Am Donnerstagabend, 20. März, hat die Polizei in der thailändischen Provinz Phuket 37 Personen festgenommen – die meisten von ihnen trans Frauen. Die Razzia fand auf der belebten Bangla Road im Stadtteil Patong statt, der als Zentrum des Nachtlebens der Insel gilt.
Polizei verhaftet 37 Personen auf der Bangla Road
Laut dem Polizeichef von Phuket, Generalmajor Sinlert Sukhum, richtete sich die Aktion gegen Personen, die durch „störendes Verhalten“ den Tourismus negativ beeinflussen würden. „Die meisten Festgenommenen waren Transsexuelle, deren Verhalten als gesetzeswidrig eingestuft werden kann“, erklärte Sukhum. Die Betroffenen wurden zur Polizeiwache in Patong gebracht, wo sie verhört und strafrechtlich verfolgt wurden.
Die Bangla Road ist international bekannt für ihr pulsierendes Nachtleben – mit Bars, Clubs und Shows, die Einheimische wie Tourist:innen anziehen.
Auslöser war offenbar ein virales Video
Hintergrund der Polizeiaktion ist offenbar ein Vorfall, der kurz zuvor in den sozialen Medien für Aufsehen gesorgt hatte. Ein Video zeigt eine Auseinandersetzung zwischen einer hochgewachsenen trans Frau und einem ausländischen Touristen. Der Tourist habe keine Rosen kaufen wollen, die Frau aber weiter gefilmt. Als er sich entfernen wollte, soll er sie auf den Kopf geschlagen haben. Daraufhin zog sie ihren Schuh aus und verfolgte ihn. Die Situation eskalierte, bis Passanten eingriffen.
In den letzten Wochen haben sich solche nächtlichen Vorfälle auf der Bangla Road gehäuft. Videos davon kursieren regelmäßig im Internet. Die Polizei reagierte mit einem koordinierten Großeinsatz, an dem auch die Touristenpolizei und die lokalen Behörden beteiligt waren. „Solche Vorfälle schaden dem Image des Tourismus“, begründeten die Behörden ihr Vorgehen.
Bangkok Pride kritisiert „diskriminierende Polizeipraktiken“
Noch am selben Tag reagierte Bangkok Pride, ein Zusammenschluss queerer Menschenrechtsorganisationen, mit scharfer Kritik. In einer öffentlichen Erklärung heißt es: „Wir bedauern zutiefst und verurteilen aufs Schärfste die Verhaftung von 37 trans Frauen in der Bangla Road in Phuket am 20. März 2025“.

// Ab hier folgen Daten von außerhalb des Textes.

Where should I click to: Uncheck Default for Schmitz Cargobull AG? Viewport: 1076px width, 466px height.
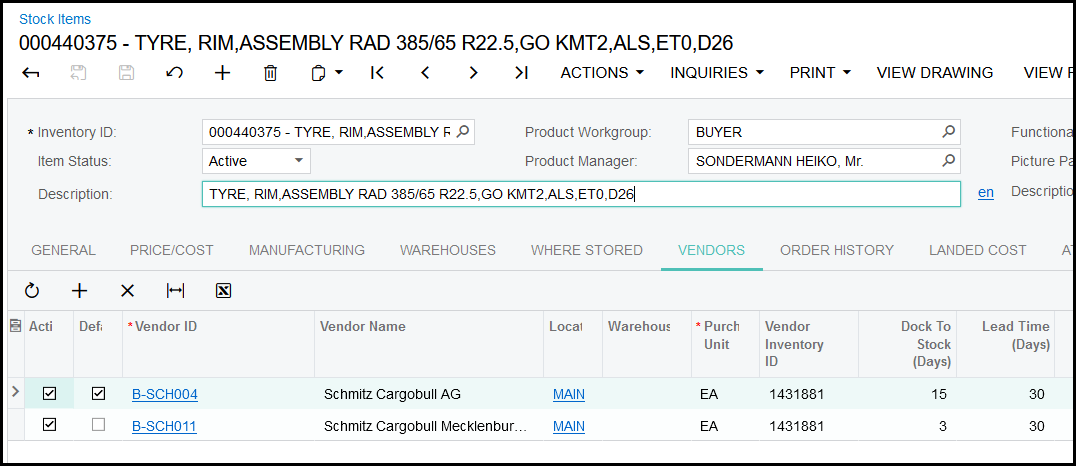click(x=98, y=394)
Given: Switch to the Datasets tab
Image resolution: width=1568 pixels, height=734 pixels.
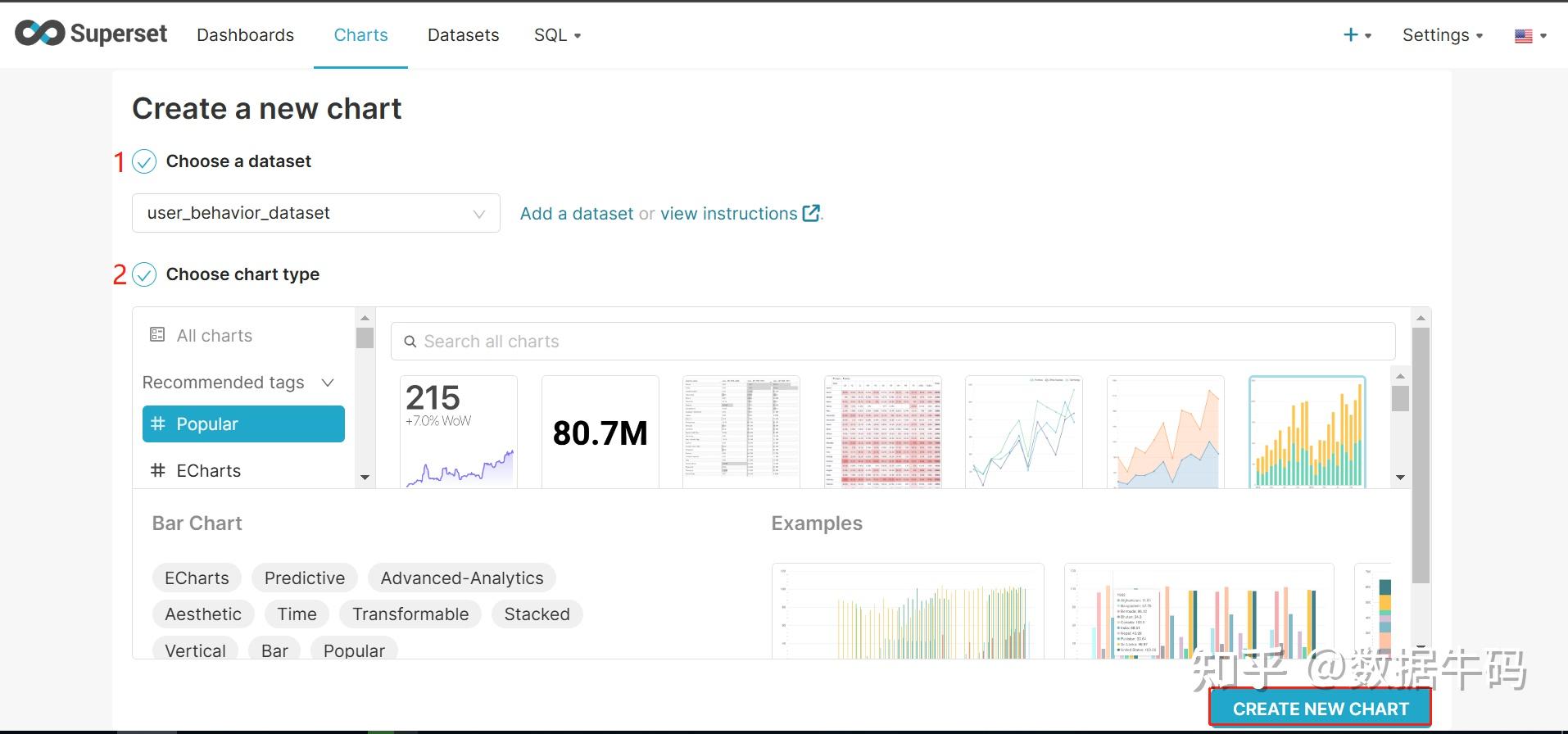Looking at the screenshot, I should click(x=463, y=35).
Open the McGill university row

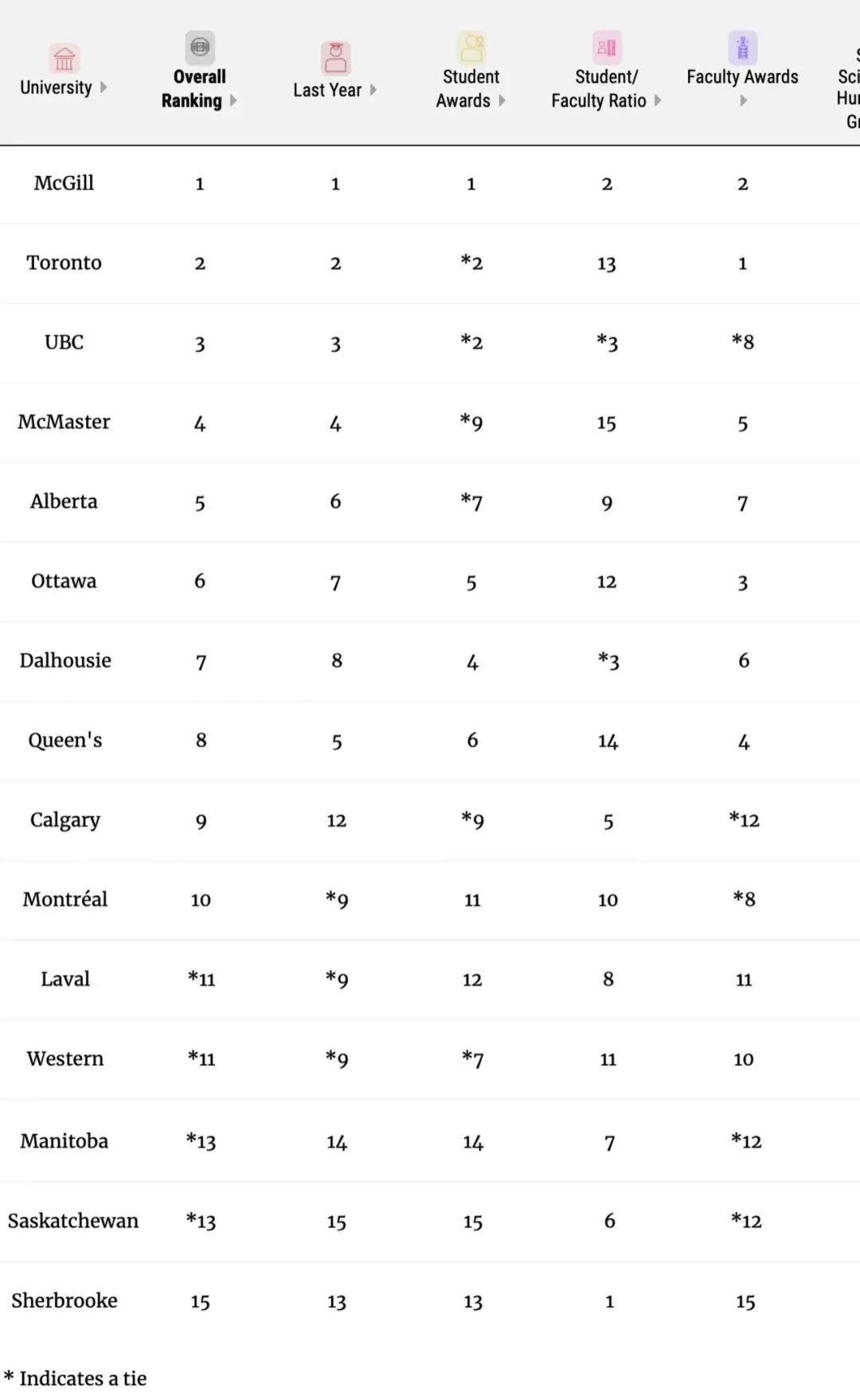coord(430,184)
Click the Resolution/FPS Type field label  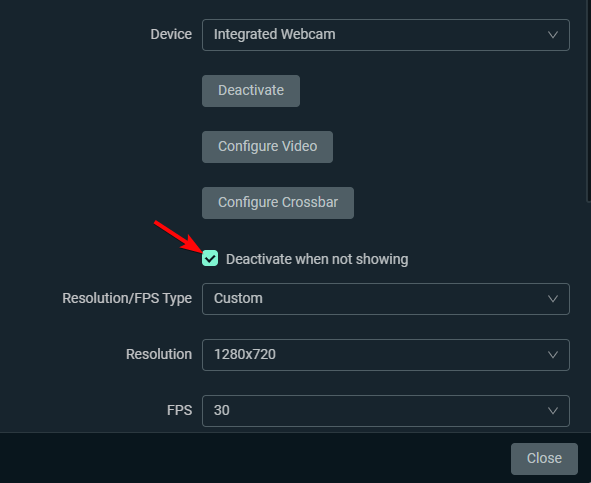(x=127, y=298)
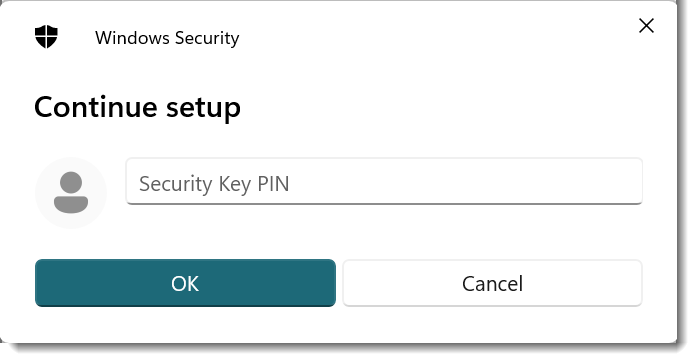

Bangkok Pride wirft den Behörden vor, mit veralteten Argumenten wie „öffentlicher Unruhe“ und „negativem Einfluss auf das touristische Image“ zu operieren. Solche Begründungen seien Ausdruck sexueller Vorurteile und hätten in einer demokratischen Gesellschaft keinen Platz.
Zweifel an Phuket als Gastgeber für internationale Pride-Treffen
In ihrer Erklärung wies die Gruppe auch darauf hin, dass Phuket ursprünglich als Austragungsort für die internationale InterPride-Konferenz – ein globales Netzwerk von Pride-Organisationen – vorgeschlagen worden war. Dieser Vorschlag stehe nun in Frage, wenn die Provinzverwaltung keine klaren Schritte zur Anerkennung und zum Schutz sexueller Minderheiten unternehme.
„Ihr seid nicht falsch, nur weil ihr ihr selbst seid“, heißt es am Ende der Erklärung, die sich direkt an trans Frauen und queere Menschen in Phuket richtet. „Ihr verdient es, mit Würde und Gleichberechtigung behandelt zu werden. Wir stehen an eurer Seite.